*HOW TO COMPLETE THIS TASK*:
Go to the line holding "You are a computer-use agent. This" in the entries below and write out exactly every line down to and including the line holding "You are a computer-use agent. 704x409 pixels.".
*** Opening of GIVEN DATA ***
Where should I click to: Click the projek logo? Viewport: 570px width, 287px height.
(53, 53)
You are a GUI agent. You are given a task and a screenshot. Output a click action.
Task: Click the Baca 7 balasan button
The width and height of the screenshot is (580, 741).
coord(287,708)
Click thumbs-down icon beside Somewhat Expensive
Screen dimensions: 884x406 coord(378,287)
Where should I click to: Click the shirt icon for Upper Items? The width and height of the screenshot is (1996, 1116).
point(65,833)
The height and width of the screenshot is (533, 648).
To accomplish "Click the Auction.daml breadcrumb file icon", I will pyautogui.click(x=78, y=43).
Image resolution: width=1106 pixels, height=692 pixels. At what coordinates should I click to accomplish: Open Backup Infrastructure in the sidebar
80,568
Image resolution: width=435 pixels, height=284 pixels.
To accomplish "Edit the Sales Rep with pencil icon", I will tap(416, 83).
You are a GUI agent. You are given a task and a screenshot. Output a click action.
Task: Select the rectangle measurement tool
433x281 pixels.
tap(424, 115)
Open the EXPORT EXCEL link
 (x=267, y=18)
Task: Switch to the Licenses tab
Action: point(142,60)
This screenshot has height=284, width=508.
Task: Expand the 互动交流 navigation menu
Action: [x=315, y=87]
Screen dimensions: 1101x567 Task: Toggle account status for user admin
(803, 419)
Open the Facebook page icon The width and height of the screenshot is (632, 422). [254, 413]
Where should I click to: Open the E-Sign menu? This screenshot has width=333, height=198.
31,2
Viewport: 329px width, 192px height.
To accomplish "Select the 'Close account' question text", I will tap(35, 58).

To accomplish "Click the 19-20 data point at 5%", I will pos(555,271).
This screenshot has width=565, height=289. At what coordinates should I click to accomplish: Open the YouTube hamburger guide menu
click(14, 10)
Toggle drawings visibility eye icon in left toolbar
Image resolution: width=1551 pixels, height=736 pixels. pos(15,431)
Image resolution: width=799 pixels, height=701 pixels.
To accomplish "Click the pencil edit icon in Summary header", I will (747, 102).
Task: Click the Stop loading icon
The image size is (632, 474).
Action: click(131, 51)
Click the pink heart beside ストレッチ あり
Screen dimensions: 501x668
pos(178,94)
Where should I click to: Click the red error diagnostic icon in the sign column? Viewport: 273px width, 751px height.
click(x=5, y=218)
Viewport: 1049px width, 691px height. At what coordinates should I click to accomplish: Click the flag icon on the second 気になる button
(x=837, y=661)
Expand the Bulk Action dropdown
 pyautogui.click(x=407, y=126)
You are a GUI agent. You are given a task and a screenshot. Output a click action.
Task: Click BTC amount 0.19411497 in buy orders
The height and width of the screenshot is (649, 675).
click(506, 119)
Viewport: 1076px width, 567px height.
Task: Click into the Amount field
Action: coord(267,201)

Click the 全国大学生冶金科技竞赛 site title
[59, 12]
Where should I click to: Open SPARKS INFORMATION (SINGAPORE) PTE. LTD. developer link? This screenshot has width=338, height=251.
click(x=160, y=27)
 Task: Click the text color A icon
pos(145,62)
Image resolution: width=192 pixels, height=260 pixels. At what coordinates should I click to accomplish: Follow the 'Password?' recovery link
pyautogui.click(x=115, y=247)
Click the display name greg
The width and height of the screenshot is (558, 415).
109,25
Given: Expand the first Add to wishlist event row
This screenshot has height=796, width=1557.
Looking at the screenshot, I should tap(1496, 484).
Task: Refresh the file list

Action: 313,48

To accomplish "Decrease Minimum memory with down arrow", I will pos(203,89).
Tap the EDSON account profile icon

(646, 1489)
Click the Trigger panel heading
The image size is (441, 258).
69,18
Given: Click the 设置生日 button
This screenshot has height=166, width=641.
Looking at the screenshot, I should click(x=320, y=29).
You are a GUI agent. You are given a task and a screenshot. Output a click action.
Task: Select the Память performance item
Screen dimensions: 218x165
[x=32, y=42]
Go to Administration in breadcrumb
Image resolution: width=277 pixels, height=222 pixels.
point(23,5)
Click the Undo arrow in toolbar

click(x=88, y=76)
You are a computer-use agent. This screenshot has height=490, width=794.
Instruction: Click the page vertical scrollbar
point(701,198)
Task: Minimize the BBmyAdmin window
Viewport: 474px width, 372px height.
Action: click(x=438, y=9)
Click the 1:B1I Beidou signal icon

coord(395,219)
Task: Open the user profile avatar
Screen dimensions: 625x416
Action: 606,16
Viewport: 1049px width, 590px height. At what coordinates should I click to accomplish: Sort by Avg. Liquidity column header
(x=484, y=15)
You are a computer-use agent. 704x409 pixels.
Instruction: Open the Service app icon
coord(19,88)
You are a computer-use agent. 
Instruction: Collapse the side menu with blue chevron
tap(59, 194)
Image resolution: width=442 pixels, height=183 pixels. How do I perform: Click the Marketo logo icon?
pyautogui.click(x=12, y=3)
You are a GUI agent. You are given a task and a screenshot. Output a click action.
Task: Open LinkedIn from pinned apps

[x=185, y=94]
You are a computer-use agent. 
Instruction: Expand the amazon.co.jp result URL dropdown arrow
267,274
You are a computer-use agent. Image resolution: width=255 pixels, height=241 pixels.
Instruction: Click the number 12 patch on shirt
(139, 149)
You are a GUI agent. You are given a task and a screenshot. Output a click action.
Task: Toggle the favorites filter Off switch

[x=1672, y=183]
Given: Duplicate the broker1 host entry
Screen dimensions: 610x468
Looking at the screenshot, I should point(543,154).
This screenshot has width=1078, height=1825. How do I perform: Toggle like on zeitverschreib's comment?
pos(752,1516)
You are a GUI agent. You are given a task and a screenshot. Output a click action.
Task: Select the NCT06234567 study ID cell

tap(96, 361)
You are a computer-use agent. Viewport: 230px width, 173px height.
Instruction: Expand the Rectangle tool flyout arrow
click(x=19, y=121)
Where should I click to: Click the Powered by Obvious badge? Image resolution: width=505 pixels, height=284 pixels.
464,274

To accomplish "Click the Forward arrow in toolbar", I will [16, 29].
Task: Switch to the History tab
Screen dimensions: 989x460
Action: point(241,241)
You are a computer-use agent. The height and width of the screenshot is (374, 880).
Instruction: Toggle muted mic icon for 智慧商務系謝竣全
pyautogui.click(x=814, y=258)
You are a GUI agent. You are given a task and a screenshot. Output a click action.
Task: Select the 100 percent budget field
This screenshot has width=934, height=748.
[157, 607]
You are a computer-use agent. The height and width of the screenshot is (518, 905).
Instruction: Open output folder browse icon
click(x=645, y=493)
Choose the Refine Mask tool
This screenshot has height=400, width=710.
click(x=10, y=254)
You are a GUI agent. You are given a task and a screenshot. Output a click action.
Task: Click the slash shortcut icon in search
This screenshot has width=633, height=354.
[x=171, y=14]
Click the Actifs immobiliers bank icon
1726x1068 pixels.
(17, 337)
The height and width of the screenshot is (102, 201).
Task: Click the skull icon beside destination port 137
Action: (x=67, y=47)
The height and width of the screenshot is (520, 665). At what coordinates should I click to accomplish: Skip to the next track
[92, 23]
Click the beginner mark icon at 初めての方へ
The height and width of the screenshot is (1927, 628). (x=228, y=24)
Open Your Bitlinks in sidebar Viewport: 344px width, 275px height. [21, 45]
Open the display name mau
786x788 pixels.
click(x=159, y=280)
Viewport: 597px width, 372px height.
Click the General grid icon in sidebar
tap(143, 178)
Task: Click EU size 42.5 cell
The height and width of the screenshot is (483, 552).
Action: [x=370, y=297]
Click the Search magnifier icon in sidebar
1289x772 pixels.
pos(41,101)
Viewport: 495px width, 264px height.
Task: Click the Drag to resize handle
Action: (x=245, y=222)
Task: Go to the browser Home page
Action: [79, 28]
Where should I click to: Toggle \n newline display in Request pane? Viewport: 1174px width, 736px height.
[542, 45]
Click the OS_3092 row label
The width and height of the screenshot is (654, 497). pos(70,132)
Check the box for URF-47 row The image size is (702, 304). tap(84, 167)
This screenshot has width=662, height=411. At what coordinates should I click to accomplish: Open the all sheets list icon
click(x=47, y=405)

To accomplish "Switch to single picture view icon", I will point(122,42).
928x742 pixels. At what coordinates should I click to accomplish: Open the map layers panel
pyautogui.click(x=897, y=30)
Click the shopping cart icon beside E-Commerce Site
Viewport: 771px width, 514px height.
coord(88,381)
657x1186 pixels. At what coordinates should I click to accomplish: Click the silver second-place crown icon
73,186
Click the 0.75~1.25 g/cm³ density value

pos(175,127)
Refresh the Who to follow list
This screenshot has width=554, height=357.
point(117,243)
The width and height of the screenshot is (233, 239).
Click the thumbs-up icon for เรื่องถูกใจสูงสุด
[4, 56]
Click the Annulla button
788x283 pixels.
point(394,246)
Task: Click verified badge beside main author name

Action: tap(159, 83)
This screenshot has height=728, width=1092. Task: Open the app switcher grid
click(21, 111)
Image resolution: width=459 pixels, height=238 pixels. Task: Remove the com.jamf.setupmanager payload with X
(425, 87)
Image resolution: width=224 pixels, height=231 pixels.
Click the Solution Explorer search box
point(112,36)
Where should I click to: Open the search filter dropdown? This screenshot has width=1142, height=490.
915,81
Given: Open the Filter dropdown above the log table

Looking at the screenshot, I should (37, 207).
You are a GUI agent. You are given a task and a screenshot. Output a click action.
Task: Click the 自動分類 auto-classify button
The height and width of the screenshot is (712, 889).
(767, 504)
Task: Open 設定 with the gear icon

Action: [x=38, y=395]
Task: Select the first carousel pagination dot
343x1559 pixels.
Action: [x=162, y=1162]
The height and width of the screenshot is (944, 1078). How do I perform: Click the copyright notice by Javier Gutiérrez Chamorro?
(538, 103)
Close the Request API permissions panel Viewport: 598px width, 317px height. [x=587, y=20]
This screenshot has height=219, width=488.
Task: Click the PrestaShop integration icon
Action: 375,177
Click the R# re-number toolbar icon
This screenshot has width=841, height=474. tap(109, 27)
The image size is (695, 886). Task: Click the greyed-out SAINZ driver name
*** Close of GIVEN DATA ***
*RESPONSE TO THE EXERCISE*:
You are a computer-use agent. This screenshot has height=490, width=794.
Instruction: Click the page vertical scrollbar
point(701,198)
Task: Minimize the BBmyAdmin window
Viewport: 474px width, 372px height.
Action: click(x=438, y=9)
Click the 1:B1I Beidou signal icon

coord(395,219)
Task: Open the user profile avatar
Screen dimensions: 625x416
Action: 606,16
Viewport: 1049px width, 590px height. At what coordinates should I click to accomplish: Sort by Avg. Liquidity column header
(x=484, y=15)
You are a computer-use agent. 704x409 pixels.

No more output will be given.